As technology (mostly battery technology) improves, longer and longer flights will be practical with electric airplanes.
Title: Re: Why now for TESLA?
Post by: TomTX on January 19, 2021, 07:57:13 PM

This seems to point out that Europe has produced cars that Tesla is unable to compete with.

Cites facts not in evidence. Shipping and selling to Europe is more costly for Tesla - they are selling every car they can make, and have ramped production rapidly over the past decade. So, sell more where you have more profit or less? The answer seems super obvious.

In 2014 when Musk first made the statement (there's a clip on YouTube) it was considered ridiculous they could think they would produce 500k cars in 2020.

Despite the pandemic, that's just what they did. Okay, a bit more - something like 509k.
Title: Re: Why now for TESLA?
Post by: KungfuRabbit on January 20, 2021, 12:57:39 PM
I won't link articles, but over the years Tesla has consistently been ranked as the #1 place to work for engineers (flip flopping with SpaceX for #2 sometimes...).  One of the top reasons Tesla chose Austin for their next factory was it is a very trendy city - ask any top engineer if they'd rather work at Tesla in Austin or GM in Detroit, they will literally laugh at you for even having to ask. 

Never discount the value of access to the best talent in the world, and never underestimate what the smartest scientists in the world can accomplish. 

That is why I own the stock, and will for the long term.
Title: Re: Why now for TESLA?
Post by: TomTX on January 20, 2021, 04:56:51 PM
I won't link articles, but over the years Tesla has consistently been ranked as the #1 place to work for engineers (flip flopping with SpaceX for #2 sometimes...).  One of the top reasons Tesla chose Austin for their next factory was it is a very trendy city - ask any top engineer if they'd rather work at Tesla in Austin or GM in Detroit, they will literally laugh at you for even having to ask. 

Never discount the value of access to the best talent in the world, and never underestimate what the smartest scientists in the world can accomplish. 

That is why I own the stock, and will for the long term.
As an aside, housing prices in Austin have gone from "that's a steep increase" in the spring/summer to "OMG" - there's something around 1K houses listed for sale in the area. Normally it's more like 6-8K.

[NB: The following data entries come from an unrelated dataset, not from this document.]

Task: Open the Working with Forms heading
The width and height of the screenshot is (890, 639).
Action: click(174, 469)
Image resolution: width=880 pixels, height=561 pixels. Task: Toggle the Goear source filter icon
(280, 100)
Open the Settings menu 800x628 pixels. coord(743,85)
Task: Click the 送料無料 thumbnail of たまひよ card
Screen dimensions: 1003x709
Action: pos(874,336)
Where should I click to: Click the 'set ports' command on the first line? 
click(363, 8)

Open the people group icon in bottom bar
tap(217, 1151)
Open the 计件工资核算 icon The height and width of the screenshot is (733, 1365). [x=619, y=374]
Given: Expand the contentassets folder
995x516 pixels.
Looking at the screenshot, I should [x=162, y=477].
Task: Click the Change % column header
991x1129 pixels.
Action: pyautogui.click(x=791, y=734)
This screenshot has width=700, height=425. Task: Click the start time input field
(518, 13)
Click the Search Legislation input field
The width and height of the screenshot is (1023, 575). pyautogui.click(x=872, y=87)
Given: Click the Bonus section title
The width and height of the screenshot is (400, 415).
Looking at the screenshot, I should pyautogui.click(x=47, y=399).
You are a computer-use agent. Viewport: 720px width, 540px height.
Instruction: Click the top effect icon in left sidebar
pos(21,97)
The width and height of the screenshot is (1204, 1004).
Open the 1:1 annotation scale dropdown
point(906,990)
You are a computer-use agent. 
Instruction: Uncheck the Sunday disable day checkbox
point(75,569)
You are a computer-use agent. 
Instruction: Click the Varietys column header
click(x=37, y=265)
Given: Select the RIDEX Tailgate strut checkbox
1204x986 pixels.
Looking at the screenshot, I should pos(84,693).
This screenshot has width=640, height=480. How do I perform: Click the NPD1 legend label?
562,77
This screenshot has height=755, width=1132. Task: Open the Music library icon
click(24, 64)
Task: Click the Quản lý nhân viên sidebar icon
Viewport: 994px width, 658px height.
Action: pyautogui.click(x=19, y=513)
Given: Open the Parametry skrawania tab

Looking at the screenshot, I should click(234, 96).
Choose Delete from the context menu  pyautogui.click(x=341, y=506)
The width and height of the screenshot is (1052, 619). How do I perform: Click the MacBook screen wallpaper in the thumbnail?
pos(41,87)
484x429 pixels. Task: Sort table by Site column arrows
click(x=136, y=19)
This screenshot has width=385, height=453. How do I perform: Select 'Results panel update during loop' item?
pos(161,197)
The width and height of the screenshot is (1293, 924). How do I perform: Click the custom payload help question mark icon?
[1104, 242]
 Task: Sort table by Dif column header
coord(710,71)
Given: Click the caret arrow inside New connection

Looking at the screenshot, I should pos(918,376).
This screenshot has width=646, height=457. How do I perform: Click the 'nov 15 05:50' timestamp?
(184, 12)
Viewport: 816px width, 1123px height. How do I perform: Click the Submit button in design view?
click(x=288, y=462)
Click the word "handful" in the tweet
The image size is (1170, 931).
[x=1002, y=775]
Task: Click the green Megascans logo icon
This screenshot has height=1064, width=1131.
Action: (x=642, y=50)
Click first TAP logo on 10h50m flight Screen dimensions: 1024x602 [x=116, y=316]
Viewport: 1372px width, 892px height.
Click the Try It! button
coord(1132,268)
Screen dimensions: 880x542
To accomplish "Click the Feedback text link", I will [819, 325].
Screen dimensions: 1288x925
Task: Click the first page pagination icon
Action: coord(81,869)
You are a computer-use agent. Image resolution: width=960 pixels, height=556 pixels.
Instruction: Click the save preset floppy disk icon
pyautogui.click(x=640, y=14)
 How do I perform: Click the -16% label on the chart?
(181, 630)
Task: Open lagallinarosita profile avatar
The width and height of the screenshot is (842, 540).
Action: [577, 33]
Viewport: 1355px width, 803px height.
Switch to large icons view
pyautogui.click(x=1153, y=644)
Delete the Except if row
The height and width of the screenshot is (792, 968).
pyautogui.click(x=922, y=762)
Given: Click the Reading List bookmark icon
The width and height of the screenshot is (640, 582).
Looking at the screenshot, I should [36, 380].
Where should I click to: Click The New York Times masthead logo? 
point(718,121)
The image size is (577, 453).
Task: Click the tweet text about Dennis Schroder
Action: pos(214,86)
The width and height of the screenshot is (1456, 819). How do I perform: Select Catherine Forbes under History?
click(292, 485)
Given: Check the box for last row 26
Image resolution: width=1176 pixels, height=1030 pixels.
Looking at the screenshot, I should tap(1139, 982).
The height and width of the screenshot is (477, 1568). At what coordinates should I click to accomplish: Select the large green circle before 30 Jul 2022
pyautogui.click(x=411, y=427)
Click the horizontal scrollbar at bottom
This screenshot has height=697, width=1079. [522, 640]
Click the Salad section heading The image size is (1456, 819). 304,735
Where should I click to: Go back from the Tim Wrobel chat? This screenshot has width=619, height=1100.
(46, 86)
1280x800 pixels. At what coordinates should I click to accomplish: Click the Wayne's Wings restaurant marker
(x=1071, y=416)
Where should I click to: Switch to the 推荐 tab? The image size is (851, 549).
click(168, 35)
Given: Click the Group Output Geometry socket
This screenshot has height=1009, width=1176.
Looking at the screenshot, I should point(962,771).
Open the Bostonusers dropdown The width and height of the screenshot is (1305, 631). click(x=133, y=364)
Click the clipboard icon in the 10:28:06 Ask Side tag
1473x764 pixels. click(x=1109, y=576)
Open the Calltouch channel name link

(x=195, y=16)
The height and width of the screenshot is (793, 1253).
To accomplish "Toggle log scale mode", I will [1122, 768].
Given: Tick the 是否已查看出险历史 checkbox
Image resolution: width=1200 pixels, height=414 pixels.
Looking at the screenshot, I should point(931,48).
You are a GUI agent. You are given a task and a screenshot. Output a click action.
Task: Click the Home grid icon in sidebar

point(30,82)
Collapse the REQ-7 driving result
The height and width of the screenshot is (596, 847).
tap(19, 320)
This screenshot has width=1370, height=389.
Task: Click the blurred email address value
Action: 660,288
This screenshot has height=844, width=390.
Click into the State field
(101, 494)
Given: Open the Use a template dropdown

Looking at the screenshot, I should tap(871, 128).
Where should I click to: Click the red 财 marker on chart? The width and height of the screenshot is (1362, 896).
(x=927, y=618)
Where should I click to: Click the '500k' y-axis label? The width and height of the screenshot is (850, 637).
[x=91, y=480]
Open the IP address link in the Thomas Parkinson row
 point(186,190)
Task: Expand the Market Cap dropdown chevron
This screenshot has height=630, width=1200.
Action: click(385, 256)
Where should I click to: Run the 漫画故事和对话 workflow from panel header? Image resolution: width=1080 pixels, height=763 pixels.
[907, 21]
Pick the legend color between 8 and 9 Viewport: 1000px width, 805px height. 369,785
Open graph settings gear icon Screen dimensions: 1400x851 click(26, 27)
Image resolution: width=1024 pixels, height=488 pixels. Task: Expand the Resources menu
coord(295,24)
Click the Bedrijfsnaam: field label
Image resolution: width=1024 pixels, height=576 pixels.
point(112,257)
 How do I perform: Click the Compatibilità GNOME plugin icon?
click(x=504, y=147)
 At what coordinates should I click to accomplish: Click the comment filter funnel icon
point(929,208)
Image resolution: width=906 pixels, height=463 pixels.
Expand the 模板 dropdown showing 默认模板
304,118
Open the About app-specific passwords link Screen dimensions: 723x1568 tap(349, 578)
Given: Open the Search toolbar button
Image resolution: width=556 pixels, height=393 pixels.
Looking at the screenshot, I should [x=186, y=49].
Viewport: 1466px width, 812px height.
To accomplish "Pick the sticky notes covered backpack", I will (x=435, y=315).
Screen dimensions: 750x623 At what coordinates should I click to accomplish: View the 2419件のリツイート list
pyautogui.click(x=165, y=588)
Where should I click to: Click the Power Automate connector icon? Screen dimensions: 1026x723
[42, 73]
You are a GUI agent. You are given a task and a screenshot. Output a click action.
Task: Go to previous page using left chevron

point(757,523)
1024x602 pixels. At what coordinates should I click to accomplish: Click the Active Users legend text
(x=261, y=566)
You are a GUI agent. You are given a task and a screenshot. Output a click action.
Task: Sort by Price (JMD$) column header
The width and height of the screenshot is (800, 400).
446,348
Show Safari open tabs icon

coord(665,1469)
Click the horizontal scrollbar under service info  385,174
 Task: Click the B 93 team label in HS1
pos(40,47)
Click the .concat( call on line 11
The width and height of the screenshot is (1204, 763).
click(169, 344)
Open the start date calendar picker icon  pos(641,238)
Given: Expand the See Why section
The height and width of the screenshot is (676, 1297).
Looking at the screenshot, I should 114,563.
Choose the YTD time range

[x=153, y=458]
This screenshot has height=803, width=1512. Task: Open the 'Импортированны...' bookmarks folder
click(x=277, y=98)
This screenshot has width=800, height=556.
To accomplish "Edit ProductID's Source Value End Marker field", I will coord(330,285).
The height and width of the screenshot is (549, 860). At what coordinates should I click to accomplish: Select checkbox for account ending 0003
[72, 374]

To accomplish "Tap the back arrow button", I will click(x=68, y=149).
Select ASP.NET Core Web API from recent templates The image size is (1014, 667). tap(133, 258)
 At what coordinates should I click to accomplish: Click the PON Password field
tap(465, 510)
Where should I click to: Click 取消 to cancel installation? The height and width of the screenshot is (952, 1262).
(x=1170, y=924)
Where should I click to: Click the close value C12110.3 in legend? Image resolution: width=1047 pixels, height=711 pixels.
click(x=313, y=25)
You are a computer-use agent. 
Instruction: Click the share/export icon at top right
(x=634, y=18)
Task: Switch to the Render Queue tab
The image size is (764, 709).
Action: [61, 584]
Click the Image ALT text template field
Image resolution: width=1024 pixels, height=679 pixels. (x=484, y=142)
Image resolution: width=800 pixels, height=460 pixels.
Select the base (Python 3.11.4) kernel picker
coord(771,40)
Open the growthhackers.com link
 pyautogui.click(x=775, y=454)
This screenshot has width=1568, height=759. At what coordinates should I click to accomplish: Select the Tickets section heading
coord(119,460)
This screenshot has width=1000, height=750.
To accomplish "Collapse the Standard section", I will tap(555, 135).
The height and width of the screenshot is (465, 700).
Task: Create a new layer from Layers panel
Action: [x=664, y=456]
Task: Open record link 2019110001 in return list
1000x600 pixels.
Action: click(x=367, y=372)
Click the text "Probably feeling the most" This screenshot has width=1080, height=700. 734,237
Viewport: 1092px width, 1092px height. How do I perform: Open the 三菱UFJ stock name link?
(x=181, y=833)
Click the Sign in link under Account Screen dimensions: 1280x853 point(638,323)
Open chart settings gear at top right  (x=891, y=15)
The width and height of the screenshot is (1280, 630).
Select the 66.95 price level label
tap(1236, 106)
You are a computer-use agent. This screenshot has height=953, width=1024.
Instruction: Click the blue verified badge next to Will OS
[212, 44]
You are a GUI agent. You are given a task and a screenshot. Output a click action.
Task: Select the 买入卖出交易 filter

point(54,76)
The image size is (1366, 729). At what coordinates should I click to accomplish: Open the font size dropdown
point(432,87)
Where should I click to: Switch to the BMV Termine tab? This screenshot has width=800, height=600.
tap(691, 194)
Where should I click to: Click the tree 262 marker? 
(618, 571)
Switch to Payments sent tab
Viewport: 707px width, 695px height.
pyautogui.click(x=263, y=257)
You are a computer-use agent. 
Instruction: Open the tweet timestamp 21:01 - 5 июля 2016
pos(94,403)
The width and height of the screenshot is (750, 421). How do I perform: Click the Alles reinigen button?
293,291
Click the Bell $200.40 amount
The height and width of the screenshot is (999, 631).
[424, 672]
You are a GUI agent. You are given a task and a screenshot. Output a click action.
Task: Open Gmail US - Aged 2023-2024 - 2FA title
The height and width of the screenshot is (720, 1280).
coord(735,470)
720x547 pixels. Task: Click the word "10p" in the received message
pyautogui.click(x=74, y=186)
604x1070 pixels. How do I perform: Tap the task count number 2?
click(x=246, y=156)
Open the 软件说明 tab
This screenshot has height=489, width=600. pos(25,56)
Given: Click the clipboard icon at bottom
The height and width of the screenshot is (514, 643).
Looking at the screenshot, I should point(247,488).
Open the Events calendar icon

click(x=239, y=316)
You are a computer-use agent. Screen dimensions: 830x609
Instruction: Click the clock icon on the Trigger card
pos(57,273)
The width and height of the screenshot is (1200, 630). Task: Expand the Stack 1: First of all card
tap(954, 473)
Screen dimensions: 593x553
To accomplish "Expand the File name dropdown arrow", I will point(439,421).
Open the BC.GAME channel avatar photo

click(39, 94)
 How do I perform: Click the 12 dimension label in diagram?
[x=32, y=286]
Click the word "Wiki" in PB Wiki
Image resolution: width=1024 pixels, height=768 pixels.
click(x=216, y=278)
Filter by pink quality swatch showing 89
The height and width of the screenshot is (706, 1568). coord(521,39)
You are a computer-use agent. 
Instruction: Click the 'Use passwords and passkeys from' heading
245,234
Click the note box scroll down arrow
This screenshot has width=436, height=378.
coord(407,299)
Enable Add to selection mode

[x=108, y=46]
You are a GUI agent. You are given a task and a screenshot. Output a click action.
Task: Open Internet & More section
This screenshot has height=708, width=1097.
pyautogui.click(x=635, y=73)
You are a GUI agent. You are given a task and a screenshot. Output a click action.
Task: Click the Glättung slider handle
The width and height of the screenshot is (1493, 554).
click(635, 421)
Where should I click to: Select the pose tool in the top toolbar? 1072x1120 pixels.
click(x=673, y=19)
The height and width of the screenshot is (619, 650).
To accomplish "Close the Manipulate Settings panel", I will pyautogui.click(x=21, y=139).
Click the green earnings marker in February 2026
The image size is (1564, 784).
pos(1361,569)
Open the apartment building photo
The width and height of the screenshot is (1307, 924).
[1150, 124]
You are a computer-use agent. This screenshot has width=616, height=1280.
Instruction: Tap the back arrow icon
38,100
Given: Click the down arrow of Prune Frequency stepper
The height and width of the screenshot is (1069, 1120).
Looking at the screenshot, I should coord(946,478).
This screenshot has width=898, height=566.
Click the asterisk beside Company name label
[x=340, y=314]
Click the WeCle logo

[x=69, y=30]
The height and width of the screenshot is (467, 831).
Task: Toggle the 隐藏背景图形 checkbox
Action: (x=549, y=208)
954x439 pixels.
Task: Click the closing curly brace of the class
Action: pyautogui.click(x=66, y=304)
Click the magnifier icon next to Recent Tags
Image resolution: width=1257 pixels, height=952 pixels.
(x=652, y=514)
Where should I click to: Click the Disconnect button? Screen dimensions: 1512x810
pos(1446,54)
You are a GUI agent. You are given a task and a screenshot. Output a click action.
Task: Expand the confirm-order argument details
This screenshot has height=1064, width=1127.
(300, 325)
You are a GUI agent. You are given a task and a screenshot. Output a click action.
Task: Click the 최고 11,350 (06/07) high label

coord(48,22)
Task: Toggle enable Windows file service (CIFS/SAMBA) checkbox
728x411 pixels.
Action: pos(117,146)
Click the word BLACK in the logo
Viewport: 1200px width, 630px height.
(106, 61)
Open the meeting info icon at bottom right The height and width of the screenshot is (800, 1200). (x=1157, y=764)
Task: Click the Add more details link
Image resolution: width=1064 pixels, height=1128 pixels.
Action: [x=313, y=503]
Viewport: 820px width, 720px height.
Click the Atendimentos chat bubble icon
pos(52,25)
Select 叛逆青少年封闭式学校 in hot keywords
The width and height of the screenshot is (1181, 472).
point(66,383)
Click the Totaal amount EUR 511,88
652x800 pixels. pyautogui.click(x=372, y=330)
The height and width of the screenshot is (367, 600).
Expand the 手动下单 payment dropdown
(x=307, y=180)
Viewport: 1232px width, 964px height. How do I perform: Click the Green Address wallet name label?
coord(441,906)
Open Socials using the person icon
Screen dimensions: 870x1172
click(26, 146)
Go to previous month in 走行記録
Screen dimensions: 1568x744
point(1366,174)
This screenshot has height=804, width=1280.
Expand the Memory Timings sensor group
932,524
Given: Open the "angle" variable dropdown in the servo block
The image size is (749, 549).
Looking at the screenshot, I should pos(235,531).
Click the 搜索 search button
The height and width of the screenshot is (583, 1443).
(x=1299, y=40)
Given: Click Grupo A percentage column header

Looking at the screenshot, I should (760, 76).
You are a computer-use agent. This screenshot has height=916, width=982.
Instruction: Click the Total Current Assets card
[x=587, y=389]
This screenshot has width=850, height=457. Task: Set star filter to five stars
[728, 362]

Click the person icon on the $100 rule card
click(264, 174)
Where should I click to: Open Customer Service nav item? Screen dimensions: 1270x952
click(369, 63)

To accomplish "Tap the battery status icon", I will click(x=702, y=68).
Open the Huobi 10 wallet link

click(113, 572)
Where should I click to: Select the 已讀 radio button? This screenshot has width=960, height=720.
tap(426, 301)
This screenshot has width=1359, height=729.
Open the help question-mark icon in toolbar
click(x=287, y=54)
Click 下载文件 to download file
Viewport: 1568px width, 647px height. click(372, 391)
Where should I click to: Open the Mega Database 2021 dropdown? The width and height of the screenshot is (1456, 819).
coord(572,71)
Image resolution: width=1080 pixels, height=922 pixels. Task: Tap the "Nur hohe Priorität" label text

I have seen multiple firsthand reports of attempted homebuyers offering $50k-$85K over asking price, no contingency clauses, no inspection  and not getting the house because they were outbid.
Title: Re: Why now for TESLA?
Post by: ColoradoTribe on February 01, 2021, 09:09:03 AM
StreetInsider - this morning: Tesla (TSLA) PT Raised to 'Street High' $1,200 at Piper Sandler; 'Don't Sell the Stock Despite Surge'

Excerpt:

Piper Sandler analyst Alexander Potter raised the price target on Tesla (NASDAQ: TSLA) to a 'Street High' $1,200.00 (from $515.00) while maintaining an Overweight rating.

Potter said while 2020 was a breakout year for TSLA, they believe "the fireworks aren't over."

Despite a 10x return over the past 12 months, they don't think investors should be selling this stock.

"To defend our new price target of $1,200, we are publishing a 100+ page report entitled The Definitive Guide to Investing in Tesla," Potter commented. "While it is more exhaustive than anything we have published to date, even our expanded model does not capture all potential revenue streams. Indeed, with Tesla's target industries still embracing outdated business models, it may be decades before this company runs out of new opportunities to pursue.”

Title: Re: Why now for TESLA?
Post by: ColoradoTribe on February 01, 2021, 10:46:01 AM
Teslarati - today: Tesla Model S refresh gets fastest charging rate even without 4680 cells

https://www.teslarati.com/tesla-model-s-refresh-supercharger-v3-speed/

Excerpt:

Tesla’s page for the Model S notes reveals that the flagship sedan is capable of replenishing 200 miles of its range in 15 minutes. This effectively makes the Model S refresh about 12% faster than the Model 3, the fastest charging Tesla prior to the flagship sedan’s update. The Model X, for its part, now matches the Model 3’s Supercharging speed, with Tesla noting that the SUV could now recharge 175 miles of its range in 15 minutes.